A TIRE D'AILE - Chapitre 5 -
Lundi 17 août. Porto, 17 heures.
Le Français qui était
assis en face de lui avait un type prononçé d'Arabe:
cheveux bouclés, très bruns, presque noirs, peau mat,
sourcils noirs fins, yeux légèrement en amandes,
pommettes hautes, nez plutôt fin pour un... et menton
triangulaire. Il avait une barbe mal rasée. Son visage avait
cet aspect sale qu'il détestait chez tous ces gens là.
Comment est ce qu'il pouvait être français? C'était
un mystère pour Roberto. Il s'était passé
beaucoup trop d'événements depuis dimanche pour que lui
Roberto puisse comprendre vraiment pourquoi il se retrouvait en face
de ce flic. Un flic français d'origine arabe. Ses cousins lui
avaient dit que tout foutait le camp en France. Il avait préféré
rester chez lui. Et voilà que maintenant ils venaient
jusqu'ici ces demi français. Depuis l'attaque de dimanche, il
avait tourné et retourné dans sa tête des idées,
sans toutefois arriver à trouver des liens.

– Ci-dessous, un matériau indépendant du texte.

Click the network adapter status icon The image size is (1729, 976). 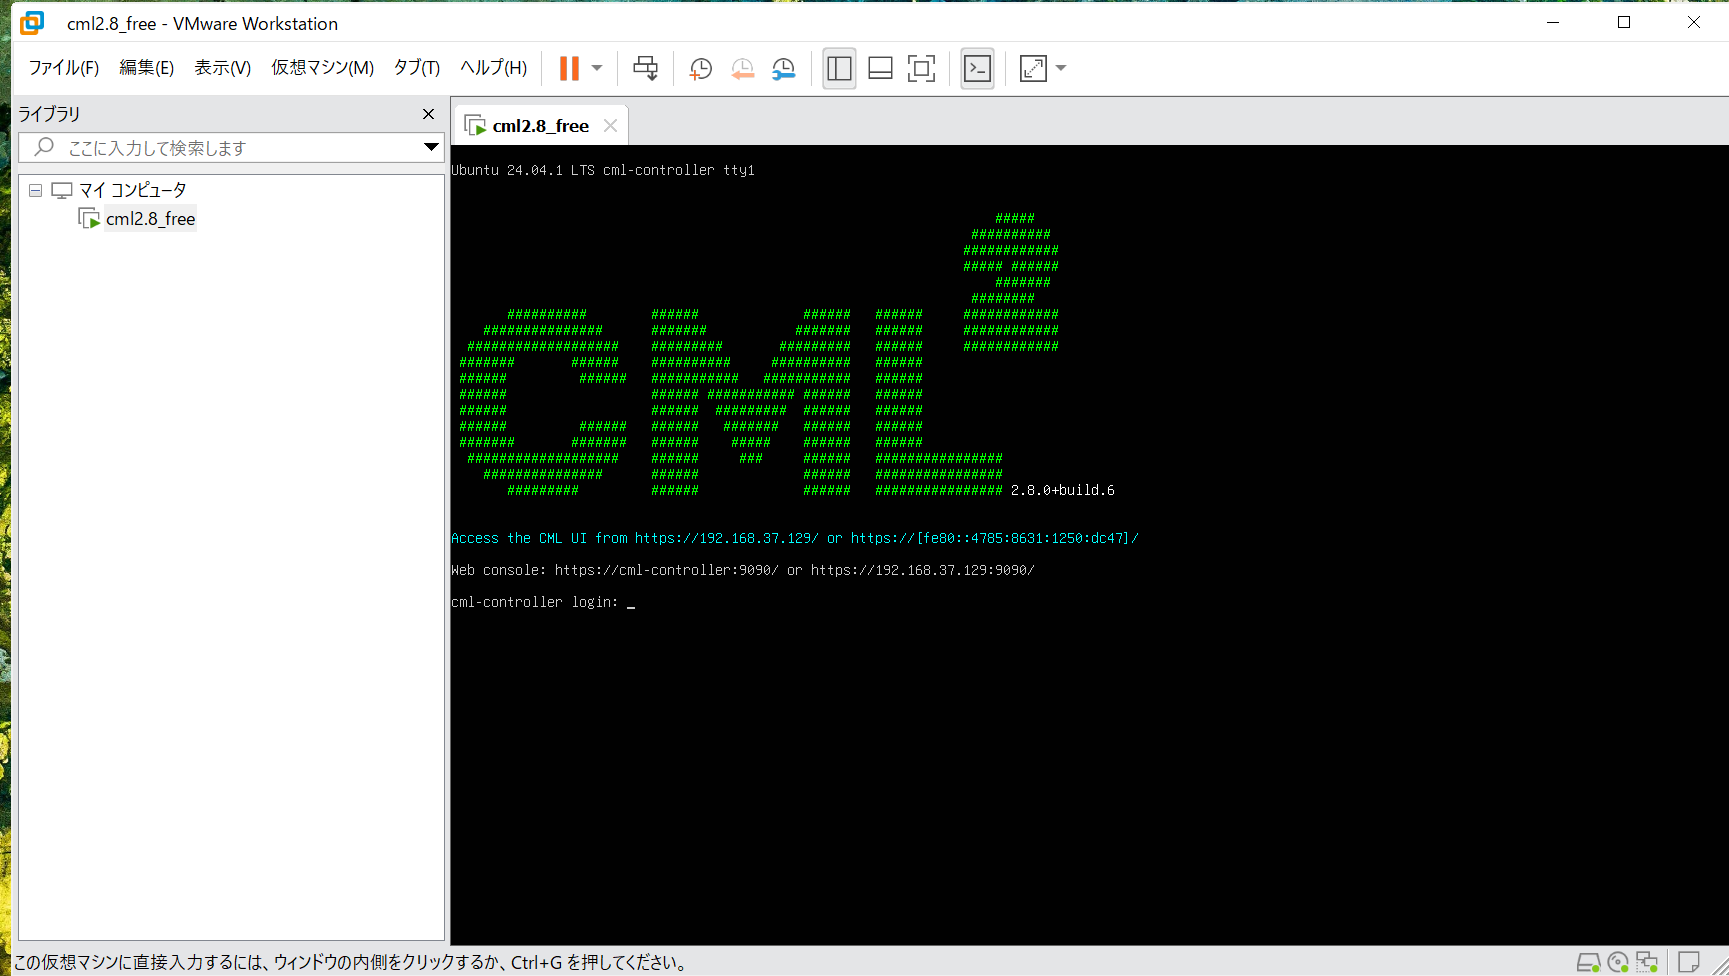(x=1647, y=963)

Il s'était réveillé avec un bras suspendu à une potence, une douleur au
côté gauche quand il respirait, et du mal à rester longtemps allongé
dans la même position. Heureusement qu'il n'y avait personne pour
pleurer à ses pieds. Il n'aurait pas supporté. Il s'était souvenu par
bribes de ce qui était arrivé. Il avait recoupé avec les informations
de la police de l'immigration et pourtant il n'avait rien voulu dire.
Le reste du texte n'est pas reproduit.